Using the p-value for a goodness-of-fit test to choose a distribution or transformation

In This Topic

Interpret a goodness-of-fit test and choose a distribution
Choose between a 3-parameter and a 2-parameter distribution
Why are some p-values given as an approximation rather than an exact value?
Why are some p-values shown as asterisks in the output?

Interpret a goodness-of-fit test and choose a distribution

For a significance level, α, chosen before you conduct your test, a p-value (P) less than α indicates that the data do not follow that distribution.

Minitab performs goodness-of-fit tests on your data for a variety of distributions and estimates their parameters. Choose the distribution that best fits your data, and is most appropriate for your analysis. If more than one distribution fits your data, select the distribution with the largest p-value. If no distribution fits your data, consider a nonparametric analysis.

Look only at the basic distributions first (do not consider distributions with threshold parameters, like the 2-parameter exponential or 3-parameter lognormal).
Determine which distributions have the highest p-values. If none of the distributions have p-values greater than your alpha value (0.05), then none of the distributions adequately fit your data.
Consider the 2-parameter and 3-parameter variations of the distributions that seem to be adequate.

Among very close p-values, select either:

A distribution that you have used previously for a similar data set.
A distribution based on capability statistics.
The distribution that is most conservative.

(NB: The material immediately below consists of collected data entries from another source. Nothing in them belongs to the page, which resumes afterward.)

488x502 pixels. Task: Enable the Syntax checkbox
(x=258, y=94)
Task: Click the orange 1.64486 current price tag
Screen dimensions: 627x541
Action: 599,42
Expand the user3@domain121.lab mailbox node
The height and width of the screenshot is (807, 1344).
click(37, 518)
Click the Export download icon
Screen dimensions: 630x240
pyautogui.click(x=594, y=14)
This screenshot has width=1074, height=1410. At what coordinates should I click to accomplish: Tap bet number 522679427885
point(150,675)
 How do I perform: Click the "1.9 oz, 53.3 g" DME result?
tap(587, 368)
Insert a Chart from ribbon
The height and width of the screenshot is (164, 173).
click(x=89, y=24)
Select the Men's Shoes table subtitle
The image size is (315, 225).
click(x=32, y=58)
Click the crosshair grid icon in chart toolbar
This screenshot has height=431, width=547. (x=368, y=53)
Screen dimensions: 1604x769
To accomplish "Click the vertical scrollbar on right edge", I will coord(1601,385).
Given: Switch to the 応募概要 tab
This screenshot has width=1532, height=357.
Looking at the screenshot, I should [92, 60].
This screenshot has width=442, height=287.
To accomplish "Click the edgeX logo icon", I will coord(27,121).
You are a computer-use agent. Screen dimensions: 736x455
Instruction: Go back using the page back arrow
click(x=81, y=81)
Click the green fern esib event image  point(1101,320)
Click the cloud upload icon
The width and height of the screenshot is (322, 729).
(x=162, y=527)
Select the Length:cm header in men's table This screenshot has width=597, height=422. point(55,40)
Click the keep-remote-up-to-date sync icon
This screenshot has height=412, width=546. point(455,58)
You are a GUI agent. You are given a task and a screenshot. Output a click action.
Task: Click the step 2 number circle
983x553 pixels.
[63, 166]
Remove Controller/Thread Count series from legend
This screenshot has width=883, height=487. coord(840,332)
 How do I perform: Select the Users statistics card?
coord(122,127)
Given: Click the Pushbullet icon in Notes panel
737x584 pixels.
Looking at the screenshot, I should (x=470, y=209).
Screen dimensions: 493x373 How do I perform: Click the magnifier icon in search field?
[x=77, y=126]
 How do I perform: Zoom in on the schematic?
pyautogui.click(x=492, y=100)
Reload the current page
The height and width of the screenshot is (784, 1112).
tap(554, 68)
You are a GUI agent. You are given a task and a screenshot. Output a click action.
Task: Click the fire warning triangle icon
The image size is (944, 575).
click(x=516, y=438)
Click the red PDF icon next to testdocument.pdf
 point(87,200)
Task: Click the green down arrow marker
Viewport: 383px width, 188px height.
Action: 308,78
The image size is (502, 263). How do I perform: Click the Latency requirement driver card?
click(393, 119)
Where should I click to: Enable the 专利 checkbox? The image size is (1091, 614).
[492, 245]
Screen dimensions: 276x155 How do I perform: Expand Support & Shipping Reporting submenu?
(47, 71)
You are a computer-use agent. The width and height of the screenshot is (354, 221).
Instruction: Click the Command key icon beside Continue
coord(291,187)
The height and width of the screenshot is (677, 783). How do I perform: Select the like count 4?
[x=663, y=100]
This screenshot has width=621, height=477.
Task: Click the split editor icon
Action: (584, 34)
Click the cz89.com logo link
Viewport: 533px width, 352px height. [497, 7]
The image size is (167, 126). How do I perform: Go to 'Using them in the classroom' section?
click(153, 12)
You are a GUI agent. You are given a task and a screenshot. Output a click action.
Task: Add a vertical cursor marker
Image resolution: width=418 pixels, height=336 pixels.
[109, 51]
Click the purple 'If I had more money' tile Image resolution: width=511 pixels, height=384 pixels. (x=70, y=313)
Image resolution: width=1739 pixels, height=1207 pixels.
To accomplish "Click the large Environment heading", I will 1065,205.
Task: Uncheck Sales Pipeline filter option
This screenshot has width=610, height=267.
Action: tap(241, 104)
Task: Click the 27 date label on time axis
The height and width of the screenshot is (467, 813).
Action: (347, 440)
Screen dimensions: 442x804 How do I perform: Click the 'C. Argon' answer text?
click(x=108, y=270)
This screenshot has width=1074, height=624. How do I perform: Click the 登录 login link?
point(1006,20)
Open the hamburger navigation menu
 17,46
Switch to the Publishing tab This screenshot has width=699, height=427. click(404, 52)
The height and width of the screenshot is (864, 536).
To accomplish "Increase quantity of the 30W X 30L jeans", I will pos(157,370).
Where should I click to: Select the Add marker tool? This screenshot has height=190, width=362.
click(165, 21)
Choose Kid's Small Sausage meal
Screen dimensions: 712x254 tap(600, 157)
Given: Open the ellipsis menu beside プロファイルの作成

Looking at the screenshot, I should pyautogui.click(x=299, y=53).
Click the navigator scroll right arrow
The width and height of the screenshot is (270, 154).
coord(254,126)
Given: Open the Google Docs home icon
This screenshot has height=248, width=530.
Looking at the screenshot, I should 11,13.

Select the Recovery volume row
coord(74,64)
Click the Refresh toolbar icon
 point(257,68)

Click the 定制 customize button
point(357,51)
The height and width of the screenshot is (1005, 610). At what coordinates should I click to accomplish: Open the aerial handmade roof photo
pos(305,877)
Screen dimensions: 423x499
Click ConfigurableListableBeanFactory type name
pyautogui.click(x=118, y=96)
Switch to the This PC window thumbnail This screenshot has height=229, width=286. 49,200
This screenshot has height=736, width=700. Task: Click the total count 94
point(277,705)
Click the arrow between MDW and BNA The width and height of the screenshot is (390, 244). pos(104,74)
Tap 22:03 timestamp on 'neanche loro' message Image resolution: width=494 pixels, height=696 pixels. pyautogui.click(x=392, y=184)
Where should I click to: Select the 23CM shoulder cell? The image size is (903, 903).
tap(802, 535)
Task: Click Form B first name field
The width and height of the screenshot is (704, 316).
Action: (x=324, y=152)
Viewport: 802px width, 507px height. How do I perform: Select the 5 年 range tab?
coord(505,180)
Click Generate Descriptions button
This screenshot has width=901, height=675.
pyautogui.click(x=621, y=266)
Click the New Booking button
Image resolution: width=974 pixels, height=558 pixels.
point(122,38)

Choose between a 3-parameter and a 2-parameter distribution

For every 3-parameter distribution except the Weibull distribution, there is no established method for calculating the p-value, so you must use the likelihood-ratio test (LRT).

First examine the p-value for the corresponding two-parameter distribution to evaluate the fit.
Next examine the LRT p-value for the 3-parameter distribution to determine whether the 3-parameter distribution is significantly better than the two-parameter distribution. For Individual Distribution Identification, a likelihood ratio test p-value (LRT P) less than alpha indicates that, for distributions that have an optional extra parameter, adding this extra parameter significantly improves the distribution's fit. For example, LRT P helps you choose between the exponential distribution (which has 1 parameter) and the 2-parameter exponential distribution, or between the Weibull distribution (which has 2 parameters) and the 3-parameter Weibull distribution.
Also, a visual inspection of the probability plot combined with the Anderson-Darling value can help indicate whether the distribution is a good fit. However, it may be better to choose a distribution which has a calculated p-value and a similar Anderson-Darling value.

Why are some p-values given as an approximation rather than an exact value?

For some distributions a closed form expression for the p-value exists and thus an exact p-value can be obtained. However, for certain other distributions a closed form expression does not exist but tables of ranges of p-values, obtained through simulation studies, are available. For these distributions Minitab can only report a lower and/or upper bound for the p-value.

Why are some p-values shown as asterisks in the output?

An asterisk is displayed instead of a p-value for the 3-parameter lognormal, 3-parameter gamma, and 3-parameter loglogistic distributions. The asterisk indicates that Minitab cannot calculate a p-value for that distribution.